A moment that goes beyond all the rest…sitting at worship night knowing that my cup was empty. Spiritually exhausted from constantly running, physically tired, and mentally I just wanted a moment for air…but then a divine moment came before me. A girl I had met in the park earlier who was quite drunk came down to the beach and sat right next to me. She had asked where we were from, what we were doing in Namibia, and she could have sat next to anyone, but she could only remember my name. She began asking deeper questions, revealing to me she was an alcoholic, how she hates her life and being bound to this bottle before her, never amounting to much, she’s to young to be saved and wants to live while she’s young and then one day get saved in church.

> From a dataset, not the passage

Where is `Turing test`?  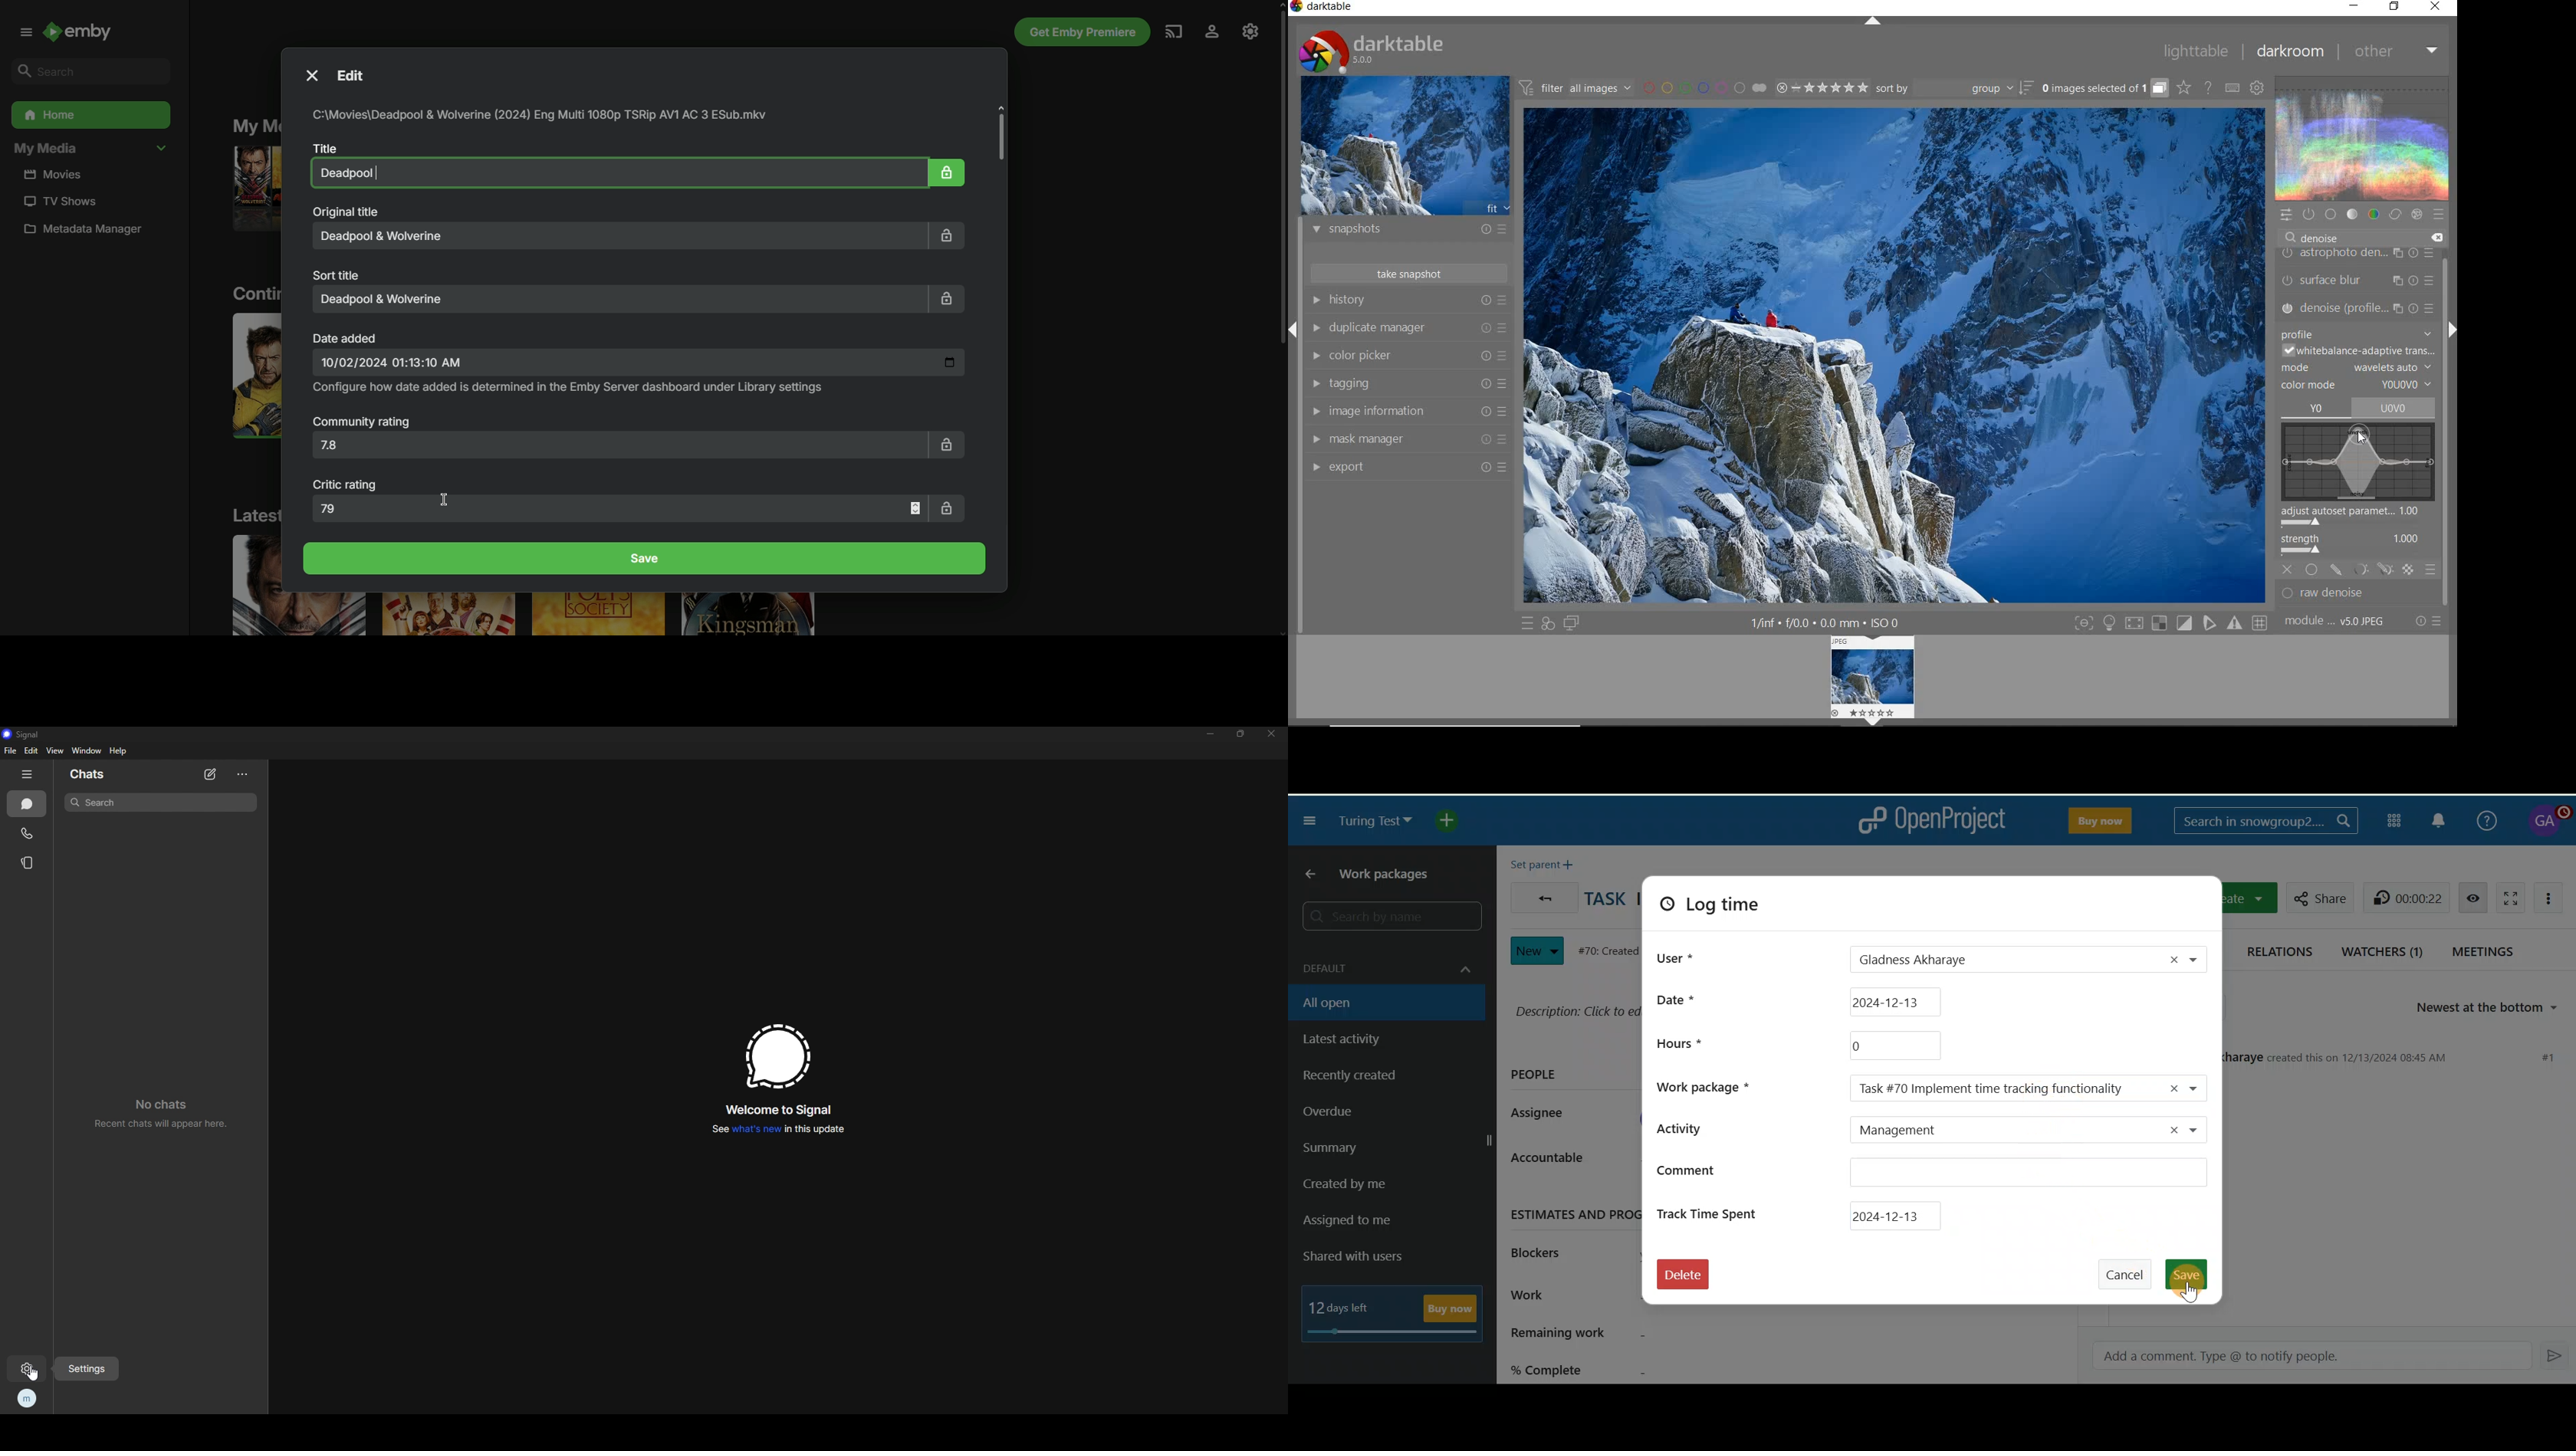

As we sat there and talked, I simply shared with her my heart. How the Lord not only loves me but all. How He sent His Son. How he’s not a God of punishment, guilt, or shame, but a God of unconditional love and even when we mess up Be is quick to forgive…it’s when we have to forgive ourselves that we usually fall short. Most of all He’s a God of second chances and no matter what you do or how broken or shattered you are, our loving God is the one who shines His light in the broken pieces making them beautiful once again.
She gave her heart to the Lord that night and all of a sudden it made sense. I felt God tell me in my spirit, “She’s mine now.”
““It was not because of his sins or his parents’ sins,” Jesus answered. “This happened so the power of God could be seen in him. We must quickly carry out the tasks assigned us by the one who sent us. The night is coming, and then no one can work. But while I am here in the world, I am the light of the world.” Then he spit on the ground, made mud with the saliva, and spread the mud over the blind man’s eyes. He told him, “Go wash yourself in the pool of Siloam” (Siloam means “sent”). So the man went and washed and came back seeing! His neighbors and others who knew him as a blind beggar asked each other, “Isn’t this the man who used to sit and beg?” Some said he was, and others said, “No, he just looks like him!” But the beggar kept saying, “Yes, I am the same one!””
A girl that I didn’t really want to talk to. A moment where I just wanted space. A life almost made invisible and a soul almost cast off, because of my own selfishness…but God. Feeling His spirit stir inside and simply allowing His words to take over and not my own. Will I ever see her again in this lifetime? Probably not, but I know one place where I can’t wait to see her again.
The girl who was once invisible now seen. The girl cast aside now hungers no more and thirsts no longer…why? Because of a love unconditional. A love of reckless abandon came flooding in to remove the mud from her eyes and now she can see once again.
We have one more week here in Swakopmund before heading back to South Africa and then back to the states.
I can’t wait to be home…but I can’t wait to see what God does in this last week.